12 novembre 2019
Philippe Bocquier (DEMO/UCLouvain), Carren Ginsburg,
Ashira Menashe-Oren (DEMO/UCLouvain),
Yacouba Compaoré (DEMO/UCLouvain), Mark Collinson
The Crucial Role of Siblings on Child Survival: Evidence from 29 Health and Demographic Surveillance Systems in sub-Saharan Africa
There is a considerable body of research on the effects of siblings on child mortality through birth. Yet this research commonly focuses on older siblings. We argue that birth intervals with younger siblings may have equal or stronger effects on child mortality, even while the mother is pregnant. Moreover, we contend that birth interval effects need to be considered only when siblings are co-resident.
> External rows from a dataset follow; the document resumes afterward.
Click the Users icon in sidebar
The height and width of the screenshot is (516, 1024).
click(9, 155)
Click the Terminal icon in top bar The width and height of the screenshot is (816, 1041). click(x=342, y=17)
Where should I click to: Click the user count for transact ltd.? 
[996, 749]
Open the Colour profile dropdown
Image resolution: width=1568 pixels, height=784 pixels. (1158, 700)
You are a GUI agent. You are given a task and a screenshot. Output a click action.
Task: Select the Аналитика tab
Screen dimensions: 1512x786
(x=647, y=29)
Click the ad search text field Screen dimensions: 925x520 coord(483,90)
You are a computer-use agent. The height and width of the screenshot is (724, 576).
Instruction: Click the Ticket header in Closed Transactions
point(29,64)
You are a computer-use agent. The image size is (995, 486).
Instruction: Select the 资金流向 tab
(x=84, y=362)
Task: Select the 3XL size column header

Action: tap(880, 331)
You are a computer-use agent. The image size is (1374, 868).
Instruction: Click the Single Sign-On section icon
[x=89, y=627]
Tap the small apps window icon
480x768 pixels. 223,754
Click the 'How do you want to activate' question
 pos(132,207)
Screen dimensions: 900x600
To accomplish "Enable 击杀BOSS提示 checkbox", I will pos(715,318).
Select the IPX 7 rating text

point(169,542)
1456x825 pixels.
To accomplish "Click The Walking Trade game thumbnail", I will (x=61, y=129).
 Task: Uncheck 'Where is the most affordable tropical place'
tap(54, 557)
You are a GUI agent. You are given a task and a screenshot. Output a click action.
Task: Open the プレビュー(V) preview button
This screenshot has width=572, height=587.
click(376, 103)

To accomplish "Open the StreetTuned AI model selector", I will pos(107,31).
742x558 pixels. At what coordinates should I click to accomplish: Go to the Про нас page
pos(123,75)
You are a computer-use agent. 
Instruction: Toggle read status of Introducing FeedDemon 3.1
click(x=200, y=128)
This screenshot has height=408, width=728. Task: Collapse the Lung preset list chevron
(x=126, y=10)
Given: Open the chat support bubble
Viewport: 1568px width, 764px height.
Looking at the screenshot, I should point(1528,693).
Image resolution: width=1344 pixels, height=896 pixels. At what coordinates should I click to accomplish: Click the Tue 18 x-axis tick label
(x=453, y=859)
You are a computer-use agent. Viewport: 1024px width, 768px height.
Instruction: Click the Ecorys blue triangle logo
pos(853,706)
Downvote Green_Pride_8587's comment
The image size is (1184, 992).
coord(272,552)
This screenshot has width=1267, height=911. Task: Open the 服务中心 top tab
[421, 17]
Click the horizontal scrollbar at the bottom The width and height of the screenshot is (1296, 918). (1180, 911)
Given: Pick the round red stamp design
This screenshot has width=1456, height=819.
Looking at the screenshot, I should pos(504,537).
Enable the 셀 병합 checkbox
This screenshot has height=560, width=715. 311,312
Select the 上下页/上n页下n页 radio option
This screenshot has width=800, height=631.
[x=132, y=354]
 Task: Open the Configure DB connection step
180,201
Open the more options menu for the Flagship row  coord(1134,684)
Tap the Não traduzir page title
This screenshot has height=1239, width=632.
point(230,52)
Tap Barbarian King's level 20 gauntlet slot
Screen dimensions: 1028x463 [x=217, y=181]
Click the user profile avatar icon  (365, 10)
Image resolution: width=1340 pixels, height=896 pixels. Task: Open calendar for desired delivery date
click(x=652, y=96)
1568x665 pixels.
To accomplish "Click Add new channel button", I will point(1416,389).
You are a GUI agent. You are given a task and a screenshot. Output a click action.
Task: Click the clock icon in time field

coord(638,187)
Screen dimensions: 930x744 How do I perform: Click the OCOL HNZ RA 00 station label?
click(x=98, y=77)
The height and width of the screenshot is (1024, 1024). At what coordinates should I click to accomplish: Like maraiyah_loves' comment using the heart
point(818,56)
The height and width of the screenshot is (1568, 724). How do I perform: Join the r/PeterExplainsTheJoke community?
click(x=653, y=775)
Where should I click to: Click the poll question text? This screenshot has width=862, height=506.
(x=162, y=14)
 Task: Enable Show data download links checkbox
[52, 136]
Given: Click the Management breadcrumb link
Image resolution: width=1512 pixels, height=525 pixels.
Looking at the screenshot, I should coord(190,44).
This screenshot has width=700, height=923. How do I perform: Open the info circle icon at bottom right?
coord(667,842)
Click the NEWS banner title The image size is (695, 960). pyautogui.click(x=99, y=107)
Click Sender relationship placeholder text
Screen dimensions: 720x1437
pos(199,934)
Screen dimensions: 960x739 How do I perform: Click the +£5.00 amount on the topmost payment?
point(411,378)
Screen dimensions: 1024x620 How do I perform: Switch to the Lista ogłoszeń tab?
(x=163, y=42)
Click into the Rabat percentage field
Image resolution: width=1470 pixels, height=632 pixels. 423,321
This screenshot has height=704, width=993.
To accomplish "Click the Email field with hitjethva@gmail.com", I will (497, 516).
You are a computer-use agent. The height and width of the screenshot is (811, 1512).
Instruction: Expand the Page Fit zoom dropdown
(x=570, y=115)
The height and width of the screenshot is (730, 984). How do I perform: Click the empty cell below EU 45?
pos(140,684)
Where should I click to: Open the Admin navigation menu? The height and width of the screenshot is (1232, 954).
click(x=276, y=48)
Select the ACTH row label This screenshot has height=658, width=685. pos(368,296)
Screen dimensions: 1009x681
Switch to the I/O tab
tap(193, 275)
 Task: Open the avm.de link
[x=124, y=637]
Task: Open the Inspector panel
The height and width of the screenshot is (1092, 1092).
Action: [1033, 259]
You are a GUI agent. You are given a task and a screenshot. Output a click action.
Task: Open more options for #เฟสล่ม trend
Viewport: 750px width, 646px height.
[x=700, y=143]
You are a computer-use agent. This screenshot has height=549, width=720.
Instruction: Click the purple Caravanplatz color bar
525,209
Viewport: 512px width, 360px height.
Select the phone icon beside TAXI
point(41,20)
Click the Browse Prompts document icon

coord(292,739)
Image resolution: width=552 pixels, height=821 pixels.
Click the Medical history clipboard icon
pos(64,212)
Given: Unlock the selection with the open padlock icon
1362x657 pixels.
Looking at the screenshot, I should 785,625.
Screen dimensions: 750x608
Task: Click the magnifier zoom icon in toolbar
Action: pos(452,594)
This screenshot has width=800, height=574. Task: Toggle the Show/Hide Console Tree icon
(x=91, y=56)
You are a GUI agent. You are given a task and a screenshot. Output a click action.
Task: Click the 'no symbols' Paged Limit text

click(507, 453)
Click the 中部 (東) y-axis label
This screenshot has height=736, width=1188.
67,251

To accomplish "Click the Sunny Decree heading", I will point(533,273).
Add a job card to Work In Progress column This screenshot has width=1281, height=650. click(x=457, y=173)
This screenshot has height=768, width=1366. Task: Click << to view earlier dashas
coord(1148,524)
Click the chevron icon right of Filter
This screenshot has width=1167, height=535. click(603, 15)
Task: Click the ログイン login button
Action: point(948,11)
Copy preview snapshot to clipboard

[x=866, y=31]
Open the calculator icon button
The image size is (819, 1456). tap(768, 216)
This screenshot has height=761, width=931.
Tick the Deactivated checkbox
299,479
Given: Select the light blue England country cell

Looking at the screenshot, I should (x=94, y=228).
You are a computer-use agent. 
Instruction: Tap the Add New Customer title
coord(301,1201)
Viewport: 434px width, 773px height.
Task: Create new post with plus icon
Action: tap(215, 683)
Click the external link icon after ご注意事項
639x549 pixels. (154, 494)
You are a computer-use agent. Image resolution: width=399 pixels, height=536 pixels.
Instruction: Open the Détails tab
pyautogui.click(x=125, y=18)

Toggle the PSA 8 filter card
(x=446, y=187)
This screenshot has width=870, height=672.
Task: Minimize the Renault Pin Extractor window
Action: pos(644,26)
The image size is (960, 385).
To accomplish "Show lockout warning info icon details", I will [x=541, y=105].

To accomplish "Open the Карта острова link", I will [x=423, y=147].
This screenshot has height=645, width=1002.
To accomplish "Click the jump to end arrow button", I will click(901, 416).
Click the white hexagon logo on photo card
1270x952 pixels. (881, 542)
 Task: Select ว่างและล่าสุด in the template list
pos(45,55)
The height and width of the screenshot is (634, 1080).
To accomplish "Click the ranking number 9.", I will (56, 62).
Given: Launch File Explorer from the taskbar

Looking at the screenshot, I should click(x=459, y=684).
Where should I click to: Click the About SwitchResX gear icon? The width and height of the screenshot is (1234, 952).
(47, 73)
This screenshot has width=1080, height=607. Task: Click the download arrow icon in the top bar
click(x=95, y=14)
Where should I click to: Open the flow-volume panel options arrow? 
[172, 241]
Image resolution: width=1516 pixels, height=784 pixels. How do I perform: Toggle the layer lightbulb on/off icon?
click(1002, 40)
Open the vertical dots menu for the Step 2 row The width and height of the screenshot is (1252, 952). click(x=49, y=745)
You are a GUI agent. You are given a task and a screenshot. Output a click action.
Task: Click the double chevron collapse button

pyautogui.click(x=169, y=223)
Using longitudinal data from 29 Health and Demographic Surveillance Systems across sub-Saharan Africa, covering over 560,000 children, we examine the role of siblings on child mortality. We find that a minimum 24 month birth interval is advantageous with both older and younger siblings. The effect of a younger sibling is in addition to older siblings, and child mortality is particularly high during a mother’s pregnancy. Moreover we find that when a mother or sibling is absent from the household there is a higher risk of mortality, and death of either reduces child survival even up to six months before the death. These findings can be used to optimise child survival in sub-Saharan Africa, where child mortality is still relatively high.